▶ **TRY IT**
For the listing that follows, give again exactly the lines from the one with "Task: Click the share icon on the tweet" to the one with "476x1568 pixels.", including both.

DATA RECORDS Block Start

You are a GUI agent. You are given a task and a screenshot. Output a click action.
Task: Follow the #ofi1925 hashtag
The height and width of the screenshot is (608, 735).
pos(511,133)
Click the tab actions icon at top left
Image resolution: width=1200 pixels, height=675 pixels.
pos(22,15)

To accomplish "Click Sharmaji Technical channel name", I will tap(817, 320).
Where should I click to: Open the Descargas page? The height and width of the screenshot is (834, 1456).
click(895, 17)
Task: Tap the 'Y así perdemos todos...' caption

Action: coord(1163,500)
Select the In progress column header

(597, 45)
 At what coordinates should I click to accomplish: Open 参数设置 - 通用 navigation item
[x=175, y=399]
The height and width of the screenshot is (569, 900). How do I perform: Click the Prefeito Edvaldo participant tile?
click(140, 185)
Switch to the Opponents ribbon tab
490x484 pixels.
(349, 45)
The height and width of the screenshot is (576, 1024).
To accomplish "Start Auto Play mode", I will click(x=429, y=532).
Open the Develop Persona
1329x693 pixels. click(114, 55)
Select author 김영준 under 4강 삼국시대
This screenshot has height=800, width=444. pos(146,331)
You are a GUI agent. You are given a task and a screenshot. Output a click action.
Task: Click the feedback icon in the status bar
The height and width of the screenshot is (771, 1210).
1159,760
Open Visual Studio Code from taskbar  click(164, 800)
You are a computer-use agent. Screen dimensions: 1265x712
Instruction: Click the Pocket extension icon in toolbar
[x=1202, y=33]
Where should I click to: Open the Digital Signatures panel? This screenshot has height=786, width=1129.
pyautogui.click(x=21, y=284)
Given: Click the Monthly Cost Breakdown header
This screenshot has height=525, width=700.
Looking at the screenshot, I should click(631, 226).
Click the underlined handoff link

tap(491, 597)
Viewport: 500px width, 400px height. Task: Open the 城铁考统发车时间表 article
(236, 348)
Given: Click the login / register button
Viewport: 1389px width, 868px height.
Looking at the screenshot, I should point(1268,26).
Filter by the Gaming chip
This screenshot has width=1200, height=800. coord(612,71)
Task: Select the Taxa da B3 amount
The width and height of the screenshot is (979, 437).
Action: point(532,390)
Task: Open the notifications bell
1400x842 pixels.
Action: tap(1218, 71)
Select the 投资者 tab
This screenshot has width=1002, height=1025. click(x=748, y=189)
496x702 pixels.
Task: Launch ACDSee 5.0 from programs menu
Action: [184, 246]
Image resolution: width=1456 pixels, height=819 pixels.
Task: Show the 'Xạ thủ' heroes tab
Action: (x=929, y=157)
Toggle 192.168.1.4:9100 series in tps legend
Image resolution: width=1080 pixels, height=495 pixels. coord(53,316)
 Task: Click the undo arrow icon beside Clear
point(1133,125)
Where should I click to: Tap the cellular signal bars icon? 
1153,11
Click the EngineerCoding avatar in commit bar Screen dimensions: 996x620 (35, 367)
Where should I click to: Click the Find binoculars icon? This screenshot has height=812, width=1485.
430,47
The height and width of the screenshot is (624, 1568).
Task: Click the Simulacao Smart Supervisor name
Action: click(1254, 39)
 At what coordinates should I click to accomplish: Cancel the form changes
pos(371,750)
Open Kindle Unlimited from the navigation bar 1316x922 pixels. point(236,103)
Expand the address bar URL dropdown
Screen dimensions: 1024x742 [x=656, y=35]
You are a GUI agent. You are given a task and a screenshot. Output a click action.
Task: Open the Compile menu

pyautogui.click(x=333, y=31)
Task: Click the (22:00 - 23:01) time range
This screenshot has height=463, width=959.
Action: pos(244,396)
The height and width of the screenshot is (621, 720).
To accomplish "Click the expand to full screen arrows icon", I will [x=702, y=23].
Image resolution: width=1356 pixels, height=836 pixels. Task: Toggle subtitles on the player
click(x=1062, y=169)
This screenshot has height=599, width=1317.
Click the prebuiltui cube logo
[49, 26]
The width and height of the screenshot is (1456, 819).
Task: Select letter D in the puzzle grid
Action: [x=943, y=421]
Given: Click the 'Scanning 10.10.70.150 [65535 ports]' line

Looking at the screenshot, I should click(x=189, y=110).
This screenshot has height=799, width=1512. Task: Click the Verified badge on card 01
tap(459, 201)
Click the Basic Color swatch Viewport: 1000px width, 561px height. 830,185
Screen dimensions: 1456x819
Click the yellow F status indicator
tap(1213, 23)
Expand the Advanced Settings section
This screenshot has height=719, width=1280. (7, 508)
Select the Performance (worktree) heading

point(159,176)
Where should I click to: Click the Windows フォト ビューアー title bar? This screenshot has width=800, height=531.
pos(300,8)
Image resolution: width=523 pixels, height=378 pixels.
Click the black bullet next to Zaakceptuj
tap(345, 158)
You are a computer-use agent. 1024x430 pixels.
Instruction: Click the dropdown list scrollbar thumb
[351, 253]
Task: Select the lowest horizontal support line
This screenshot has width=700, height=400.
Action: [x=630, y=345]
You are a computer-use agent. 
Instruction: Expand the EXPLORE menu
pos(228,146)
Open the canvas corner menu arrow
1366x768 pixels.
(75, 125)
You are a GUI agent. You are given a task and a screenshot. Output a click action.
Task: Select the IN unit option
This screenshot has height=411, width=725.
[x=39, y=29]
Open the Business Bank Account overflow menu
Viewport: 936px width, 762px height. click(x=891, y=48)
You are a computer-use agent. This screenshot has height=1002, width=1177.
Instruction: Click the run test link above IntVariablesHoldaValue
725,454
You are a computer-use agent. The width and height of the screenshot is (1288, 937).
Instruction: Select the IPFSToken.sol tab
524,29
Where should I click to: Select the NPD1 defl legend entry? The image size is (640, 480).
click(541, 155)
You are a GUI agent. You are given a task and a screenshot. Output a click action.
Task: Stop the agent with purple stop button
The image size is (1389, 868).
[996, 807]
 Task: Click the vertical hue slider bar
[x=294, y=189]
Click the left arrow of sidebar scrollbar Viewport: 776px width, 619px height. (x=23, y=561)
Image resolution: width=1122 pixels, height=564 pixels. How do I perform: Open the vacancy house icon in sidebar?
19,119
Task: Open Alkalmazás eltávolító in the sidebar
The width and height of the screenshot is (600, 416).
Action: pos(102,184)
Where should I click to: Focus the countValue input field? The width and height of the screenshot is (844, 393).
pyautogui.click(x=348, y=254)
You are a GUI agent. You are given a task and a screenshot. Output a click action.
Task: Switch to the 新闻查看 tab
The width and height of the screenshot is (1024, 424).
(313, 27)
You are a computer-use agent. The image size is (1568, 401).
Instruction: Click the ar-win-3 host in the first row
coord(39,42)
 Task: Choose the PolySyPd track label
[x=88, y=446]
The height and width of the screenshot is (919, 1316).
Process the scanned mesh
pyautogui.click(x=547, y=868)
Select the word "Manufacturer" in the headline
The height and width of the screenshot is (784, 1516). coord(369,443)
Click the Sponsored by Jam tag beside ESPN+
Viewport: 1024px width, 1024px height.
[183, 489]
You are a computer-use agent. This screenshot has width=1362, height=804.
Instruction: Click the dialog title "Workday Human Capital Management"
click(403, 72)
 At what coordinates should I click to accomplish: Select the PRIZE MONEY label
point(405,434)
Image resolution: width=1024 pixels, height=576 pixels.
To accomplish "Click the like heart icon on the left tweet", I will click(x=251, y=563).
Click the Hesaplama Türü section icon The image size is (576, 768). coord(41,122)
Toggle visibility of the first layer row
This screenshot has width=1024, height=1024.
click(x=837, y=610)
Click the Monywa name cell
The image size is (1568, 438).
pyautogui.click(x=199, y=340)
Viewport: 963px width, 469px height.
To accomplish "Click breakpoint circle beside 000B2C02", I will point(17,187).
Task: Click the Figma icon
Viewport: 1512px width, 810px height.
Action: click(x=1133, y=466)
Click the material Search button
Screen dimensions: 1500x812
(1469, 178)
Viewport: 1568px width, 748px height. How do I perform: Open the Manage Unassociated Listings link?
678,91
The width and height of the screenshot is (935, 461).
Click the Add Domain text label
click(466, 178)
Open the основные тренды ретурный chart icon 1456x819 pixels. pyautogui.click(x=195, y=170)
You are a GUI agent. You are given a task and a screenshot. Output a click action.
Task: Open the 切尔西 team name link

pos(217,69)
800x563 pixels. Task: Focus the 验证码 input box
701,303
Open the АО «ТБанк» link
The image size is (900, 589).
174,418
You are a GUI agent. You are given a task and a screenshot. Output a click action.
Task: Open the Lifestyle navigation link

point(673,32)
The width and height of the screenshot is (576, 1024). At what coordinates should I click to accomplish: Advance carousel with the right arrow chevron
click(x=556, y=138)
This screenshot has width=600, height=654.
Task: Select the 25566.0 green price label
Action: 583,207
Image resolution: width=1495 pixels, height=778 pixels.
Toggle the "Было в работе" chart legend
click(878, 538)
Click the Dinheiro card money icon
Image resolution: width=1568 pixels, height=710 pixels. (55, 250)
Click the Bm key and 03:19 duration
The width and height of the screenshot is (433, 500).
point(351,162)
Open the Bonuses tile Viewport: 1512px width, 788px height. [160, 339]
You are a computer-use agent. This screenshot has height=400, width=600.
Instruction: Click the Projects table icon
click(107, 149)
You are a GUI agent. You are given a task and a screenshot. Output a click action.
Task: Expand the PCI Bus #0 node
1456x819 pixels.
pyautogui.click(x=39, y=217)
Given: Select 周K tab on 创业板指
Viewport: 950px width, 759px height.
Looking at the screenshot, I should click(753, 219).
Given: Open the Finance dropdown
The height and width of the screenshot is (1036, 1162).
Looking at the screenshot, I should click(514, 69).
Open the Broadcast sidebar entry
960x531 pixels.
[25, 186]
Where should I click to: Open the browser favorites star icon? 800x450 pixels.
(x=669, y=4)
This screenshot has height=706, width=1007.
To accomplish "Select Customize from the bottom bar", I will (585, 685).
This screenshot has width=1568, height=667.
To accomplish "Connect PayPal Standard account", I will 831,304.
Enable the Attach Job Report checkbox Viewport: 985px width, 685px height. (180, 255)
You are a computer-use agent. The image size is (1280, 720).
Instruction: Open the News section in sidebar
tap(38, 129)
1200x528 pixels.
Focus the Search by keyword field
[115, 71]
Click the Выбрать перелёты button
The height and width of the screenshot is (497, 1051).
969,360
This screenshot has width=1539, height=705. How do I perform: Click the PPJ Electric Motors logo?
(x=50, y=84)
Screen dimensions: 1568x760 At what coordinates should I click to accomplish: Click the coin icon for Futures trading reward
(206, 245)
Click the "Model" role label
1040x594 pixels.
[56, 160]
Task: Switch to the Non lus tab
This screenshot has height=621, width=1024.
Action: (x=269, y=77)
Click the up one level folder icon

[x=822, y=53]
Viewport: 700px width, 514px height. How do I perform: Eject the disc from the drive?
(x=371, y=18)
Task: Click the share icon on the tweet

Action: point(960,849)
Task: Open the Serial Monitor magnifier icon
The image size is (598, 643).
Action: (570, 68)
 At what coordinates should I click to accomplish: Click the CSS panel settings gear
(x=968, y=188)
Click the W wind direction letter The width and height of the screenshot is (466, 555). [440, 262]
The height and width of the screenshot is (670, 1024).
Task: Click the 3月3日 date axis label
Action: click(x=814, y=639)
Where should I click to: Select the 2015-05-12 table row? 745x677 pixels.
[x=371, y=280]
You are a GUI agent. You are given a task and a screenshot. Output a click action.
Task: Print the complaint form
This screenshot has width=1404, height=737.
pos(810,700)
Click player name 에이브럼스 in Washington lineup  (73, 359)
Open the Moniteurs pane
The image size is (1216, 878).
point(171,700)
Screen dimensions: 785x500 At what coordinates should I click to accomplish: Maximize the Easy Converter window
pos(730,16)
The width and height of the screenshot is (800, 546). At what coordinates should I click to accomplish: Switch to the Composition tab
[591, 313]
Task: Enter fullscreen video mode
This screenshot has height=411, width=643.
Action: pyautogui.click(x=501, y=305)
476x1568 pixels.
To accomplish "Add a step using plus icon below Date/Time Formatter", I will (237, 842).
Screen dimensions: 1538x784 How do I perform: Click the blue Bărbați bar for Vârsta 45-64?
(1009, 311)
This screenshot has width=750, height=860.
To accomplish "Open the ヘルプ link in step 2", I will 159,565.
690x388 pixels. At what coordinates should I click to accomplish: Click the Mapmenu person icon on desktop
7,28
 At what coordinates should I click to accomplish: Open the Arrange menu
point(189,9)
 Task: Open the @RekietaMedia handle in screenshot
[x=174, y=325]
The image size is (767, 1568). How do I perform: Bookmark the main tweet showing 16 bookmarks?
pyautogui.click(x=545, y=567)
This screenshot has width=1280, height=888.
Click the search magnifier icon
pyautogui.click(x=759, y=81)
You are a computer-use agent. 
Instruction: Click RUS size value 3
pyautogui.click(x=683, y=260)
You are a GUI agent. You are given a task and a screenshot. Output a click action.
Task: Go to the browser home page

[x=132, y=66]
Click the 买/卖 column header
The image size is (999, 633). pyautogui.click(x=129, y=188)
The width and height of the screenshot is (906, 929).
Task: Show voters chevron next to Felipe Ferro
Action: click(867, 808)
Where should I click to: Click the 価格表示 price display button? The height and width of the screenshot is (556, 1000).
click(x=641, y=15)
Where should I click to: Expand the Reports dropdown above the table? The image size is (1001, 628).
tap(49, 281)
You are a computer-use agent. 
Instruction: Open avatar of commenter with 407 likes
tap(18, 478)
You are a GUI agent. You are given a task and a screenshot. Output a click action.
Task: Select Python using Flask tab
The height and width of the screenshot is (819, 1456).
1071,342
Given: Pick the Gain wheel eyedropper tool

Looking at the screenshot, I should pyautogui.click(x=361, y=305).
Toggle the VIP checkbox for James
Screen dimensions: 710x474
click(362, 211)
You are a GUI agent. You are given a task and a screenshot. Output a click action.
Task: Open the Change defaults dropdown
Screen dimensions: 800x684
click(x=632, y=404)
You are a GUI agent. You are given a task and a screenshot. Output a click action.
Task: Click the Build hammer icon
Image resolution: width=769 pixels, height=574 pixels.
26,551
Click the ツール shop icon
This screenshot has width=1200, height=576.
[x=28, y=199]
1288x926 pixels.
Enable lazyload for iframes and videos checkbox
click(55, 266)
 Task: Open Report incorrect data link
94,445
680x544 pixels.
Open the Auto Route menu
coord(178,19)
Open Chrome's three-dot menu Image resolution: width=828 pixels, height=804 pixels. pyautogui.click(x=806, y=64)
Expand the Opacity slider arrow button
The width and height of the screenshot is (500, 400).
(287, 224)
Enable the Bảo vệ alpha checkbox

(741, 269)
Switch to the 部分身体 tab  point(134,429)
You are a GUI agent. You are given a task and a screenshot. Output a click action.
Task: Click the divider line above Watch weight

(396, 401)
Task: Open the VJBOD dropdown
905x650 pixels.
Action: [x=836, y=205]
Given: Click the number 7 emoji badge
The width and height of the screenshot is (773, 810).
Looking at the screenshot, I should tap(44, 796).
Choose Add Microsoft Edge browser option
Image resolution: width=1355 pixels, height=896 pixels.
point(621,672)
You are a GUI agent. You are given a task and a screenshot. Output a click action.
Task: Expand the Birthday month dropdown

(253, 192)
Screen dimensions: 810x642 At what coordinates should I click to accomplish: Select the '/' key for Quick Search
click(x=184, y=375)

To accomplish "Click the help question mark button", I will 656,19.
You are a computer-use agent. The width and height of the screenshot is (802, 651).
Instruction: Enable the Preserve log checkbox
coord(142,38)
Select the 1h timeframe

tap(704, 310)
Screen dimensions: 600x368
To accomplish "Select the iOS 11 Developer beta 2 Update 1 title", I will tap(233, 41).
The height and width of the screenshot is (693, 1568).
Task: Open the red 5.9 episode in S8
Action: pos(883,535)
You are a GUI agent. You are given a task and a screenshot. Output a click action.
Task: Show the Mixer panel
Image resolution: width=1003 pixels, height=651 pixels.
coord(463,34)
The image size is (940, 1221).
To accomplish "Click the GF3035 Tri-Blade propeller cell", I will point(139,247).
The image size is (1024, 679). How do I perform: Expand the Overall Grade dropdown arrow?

DATA RECORDS Block End

▶ **EXERCISE OUTPUT**
Task: Click the share icon on the tweet

Action: point(960,849)
Task: Open the Serial Monitor magnifier icon
The image size is (598, 643).
Action: (570, 68)
 At what coordinates should I click to accomplish: Click the CSS panel settings gear
(x=968, y=188)
Click the W wind direction letter The width and height of the screenshot is (466, 555). [440, 262]
The height and width of the screenshot is (670, 1024).
Task: Click the 3月3日 date axis label
Action: click(x=814, y=639)
Where should I click to: Select the 2015-05-12 table row? 745x677 pixels.
[x=371, y=280]
You are a GUI agent. You are given a task and a screenshot. Output a click action.
Task: Print the complaint form
This screenshot has width=1404, height=737.
pos(810,700)
Click player name 에이브럼스 in Washington lineup  (73, 359)
Open the Moniteurs pane
The image size is (1216, 878).
point(171,700)
Screen dimensions: 785x500 At what coordinates should I click to accomplish: Maximize the Easy Converter window
pos(730,16)
The width and height of the screenshot is (800, 546). At what coordinates should I click to accomplish: Switch to the Composition tab
[591, 313]
Task: Enter fullscreen video mode
This screenshot has height=411, width=643.
Action: pyautogui.click(x=501, y=305)
476x1568 pixels.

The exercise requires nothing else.